**What you will do:** Retype the full set of data, character for character.

##### Records shown

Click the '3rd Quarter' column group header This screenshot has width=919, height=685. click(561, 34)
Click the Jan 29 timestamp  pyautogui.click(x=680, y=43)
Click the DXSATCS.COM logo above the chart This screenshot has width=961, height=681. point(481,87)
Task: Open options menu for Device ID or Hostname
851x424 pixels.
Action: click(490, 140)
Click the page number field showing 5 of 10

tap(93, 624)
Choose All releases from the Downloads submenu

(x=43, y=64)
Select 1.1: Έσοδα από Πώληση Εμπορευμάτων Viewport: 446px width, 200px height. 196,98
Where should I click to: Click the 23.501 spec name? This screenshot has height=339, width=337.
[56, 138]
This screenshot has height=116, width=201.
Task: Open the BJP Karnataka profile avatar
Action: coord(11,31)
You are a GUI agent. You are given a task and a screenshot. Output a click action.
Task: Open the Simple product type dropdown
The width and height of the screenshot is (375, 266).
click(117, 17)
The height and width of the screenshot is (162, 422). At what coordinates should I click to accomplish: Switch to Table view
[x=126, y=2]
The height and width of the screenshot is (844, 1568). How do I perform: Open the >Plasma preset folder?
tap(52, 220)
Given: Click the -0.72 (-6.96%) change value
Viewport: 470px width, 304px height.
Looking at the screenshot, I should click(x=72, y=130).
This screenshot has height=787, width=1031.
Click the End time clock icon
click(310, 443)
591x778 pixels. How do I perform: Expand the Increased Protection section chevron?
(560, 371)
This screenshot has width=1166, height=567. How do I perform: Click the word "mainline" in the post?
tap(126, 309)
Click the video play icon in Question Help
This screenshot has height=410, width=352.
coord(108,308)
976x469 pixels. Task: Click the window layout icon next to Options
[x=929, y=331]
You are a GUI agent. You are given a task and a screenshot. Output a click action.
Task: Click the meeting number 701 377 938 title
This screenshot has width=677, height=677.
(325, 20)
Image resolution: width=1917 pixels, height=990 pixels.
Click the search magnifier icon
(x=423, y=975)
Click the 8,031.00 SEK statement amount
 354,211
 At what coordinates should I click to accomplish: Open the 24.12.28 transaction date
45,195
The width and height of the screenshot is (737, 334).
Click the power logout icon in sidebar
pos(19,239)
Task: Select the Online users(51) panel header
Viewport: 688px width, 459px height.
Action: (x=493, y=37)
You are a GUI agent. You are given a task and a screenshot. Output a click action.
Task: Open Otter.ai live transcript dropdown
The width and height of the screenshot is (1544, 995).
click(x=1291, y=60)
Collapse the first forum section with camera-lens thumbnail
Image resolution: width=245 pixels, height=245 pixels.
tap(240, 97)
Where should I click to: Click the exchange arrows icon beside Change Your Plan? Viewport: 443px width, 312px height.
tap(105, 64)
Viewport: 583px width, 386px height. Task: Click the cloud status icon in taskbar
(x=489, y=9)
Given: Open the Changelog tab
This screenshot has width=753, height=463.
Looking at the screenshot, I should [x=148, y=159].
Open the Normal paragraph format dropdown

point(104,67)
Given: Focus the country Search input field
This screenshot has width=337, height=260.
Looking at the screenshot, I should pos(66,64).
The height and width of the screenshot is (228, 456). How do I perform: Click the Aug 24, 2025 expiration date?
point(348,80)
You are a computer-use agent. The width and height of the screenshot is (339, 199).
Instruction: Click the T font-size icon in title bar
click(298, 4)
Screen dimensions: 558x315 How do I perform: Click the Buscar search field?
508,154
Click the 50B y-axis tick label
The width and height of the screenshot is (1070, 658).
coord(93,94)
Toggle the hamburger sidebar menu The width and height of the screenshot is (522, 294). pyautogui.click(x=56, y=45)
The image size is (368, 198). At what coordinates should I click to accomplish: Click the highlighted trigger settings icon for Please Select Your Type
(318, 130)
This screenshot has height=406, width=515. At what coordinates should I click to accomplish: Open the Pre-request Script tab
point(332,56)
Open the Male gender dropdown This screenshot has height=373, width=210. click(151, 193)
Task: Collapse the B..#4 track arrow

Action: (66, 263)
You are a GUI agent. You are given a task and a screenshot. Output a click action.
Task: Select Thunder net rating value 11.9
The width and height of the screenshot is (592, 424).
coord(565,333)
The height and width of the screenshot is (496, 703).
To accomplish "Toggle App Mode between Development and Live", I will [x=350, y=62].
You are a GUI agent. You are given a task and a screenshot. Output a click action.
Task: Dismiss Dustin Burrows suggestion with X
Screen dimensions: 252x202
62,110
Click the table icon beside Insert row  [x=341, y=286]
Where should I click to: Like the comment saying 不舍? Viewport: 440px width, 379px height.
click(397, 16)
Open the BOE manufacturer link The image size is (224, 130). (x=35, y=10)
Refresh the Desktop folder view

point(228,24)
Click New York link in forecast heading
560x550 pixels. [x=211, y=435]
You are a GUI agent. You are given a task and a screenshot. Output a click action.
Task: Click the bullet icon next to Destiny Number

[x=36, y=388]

##########

**Final answer:**
Click the '3rd Quarter' column group header This screenshot has width=919, height=685. click(561, 34)
Click the Jan 29 timestamp  pyautogui.click(x=680, y=43)
Click the DXSATCS.COM logo above the chart This screenshot has width=961, height=681. point(481,87)
Task: Open options menu for Device ID or Hostname
851x424 pixels.
Action: click(490, 140)
Click the page number field showing 5 of 10

tap(93, 624)
Choose All releases from the Downloads submenu

(x=43, y=64)
Select 1.1: Έσοδα από Πώληση Εμπορευμάτων Viewport: 446px width, 200px height. 196,98
Where should I click to: Click the 23.501 spec name? This screenshot has height=339, width=337.
[56, 138]
This screenshot has height=116, width=201.
Task: Open the BJP Karnataka profile avatar
Action: coord(11,31)
You are a GUI agent. You are given a task and a screenshot. Output a click action.
Task: Open the Simple product type dropdown
The width and height of the screenshot is (375, 266).
click(117, 17)
The height and width of the screenshot is (162, 422). At what coordinates should I click to accomplish: Switch to Table view
[x=126, y=2]
The height and width of the screenshot is (844, 1568). How do I perform: Open the >Plasma preset folder?
tap(52, 220)
Given: Click the -0.72 (-6.96%) change value
Viewport: 470px width, 304px height.
Looking at the screenshot, I should click(x=72, y=130).
This screenshot has height=787, width=1031.
Click the End time clock icon
click(310, 443)
591x778 pixels. How do I perform: Expand the Increased Protection section chevron?
(560, 371)
This screenshot has width=1166, height=567. How do I perform: Click the word "mainline" in the post?
tap(126, 309)
Click the video play icon in Question Help
This screenshot has height=410, width=352.
coord(108,308)
976x469 pixels. Task: Click the window layout icon next to Options
[x=929, y=331]
You are a GUI agent. You are given a task and a screenshot. Output a click action.
Task: Click the meeting number 701 377 938 title
This screenshot has width=677, height=677.
(325, 20)
Image resolution: width=1917 pixels, height=990 pixels.
Click the search magnifier icon
(x=423, y=975)
Click the 8,031.00 SEK statement amount
 354,211
 At what coordinates should I click to accomplish: Open the 24.12.28 transaction date
45,195
The width and height of the screenshot is (737, 334).
Click the power logout icon in sidebar
pos(19,239)
Task: Select the Online users(51) panel header
Viewport: 688px width, 459px height.
Action: (x=493, y=37)
You are a GUI agent. You are given a task and a screenshot. Output a click action.
Task: Open Otter.ai live transcript dropdown
The width and height of the screenshot is (1544, 995).
click(x=1291, y=60)
Collapse the first forum section with camera-lens thumbnail
Image resolution: width=245 pixels, height=245 pixels.
tap(240, 97)
Where should I click to: Click the exchange arrows icon beside Change Your Plan? Viewport: 443px width, 312px height.
tap(105, 64)
Viewport: 583px width, 386px height. Task: Click the cloud status icon in taskbar
(x=489, y=9)
Given: Open the Changelog tab
This screenshot has width=753, height=463.
Looking at the screenshot, I should [x=148, y=159].
Open the Normal paragraph format dropdown

point(104,67)
Given: Focus the country Search input field
This screenshot has width=337, height=260.
Looking at the screenshot, I should pos(66,64).
The height and width of the screenshot is (228, 456). How do I perform: Click the Aug 24, 2025 expiration date?
point(348,80)
You are a computer-use agent. The width and height of the screenshot is (339, 199).
Instruction: Click the T font-size icon in title bar
click(298, 4)
Screen dimensions: 558x315 How do I perform: Click the Buscar search field?
508,154
Click the 50B y-axis tick label
The width and height of the screenshot is (1070, 658).
coord(93,94)
Toggle the hamburger sidebar menu The width and height of the screenshot is (522, 294). pyautogui.click(x=56, y=45)
The image size is (368, 198). At what coordinates should I click to accomplish: Click the highlighted trigger settings icon for Please Select Your Type
(318, 130)
This screenshot has height=406, width=515. At what coordinates should I click to accomplish: Open the Pre-request Script tab
point(332,56)
Open the Male gender dropdown This screenshot has height=373, width=210. click(151, 193)
Task: Collapse the B..#4 track arrow

Action: (66, 263)
You are a GUI agent. You are given a task and a screenshot. Output a click action.
Task: Select Thunder net rating value 11.9
The width and height of the screenshot is (592, 424).
coord(565,333)
The height and width of the screenshot is (496, 703).
To accomplish "Toggle App Mode between Development and Live", I will [x=350, y=62].
You are a GUI agent. You are given a task and a screenshot. Output a click action.
Task: Dismiss Dustin Burrows suggestion with X
Screen dimensions: 252x202
62,110
Click the table icon beside Insert row  [x=341, y=286]
Where should I click to: Like the comment saying 不舍? Viewport: 440px width, 379px height.
click(397, 16)
Open the BOE manufacturer link The image size is (224, 130). (x=35, y=10)
Refresh the Desktop folder view

point(228,24)
Click New York link in forecast heading
560x550 pixels. [x=211, y=435]
You are a GUI agent. You are given a task and a screenshot. Output a click action.
Task: Click the bullet icon next to Destiny Number

[x=36, y=388]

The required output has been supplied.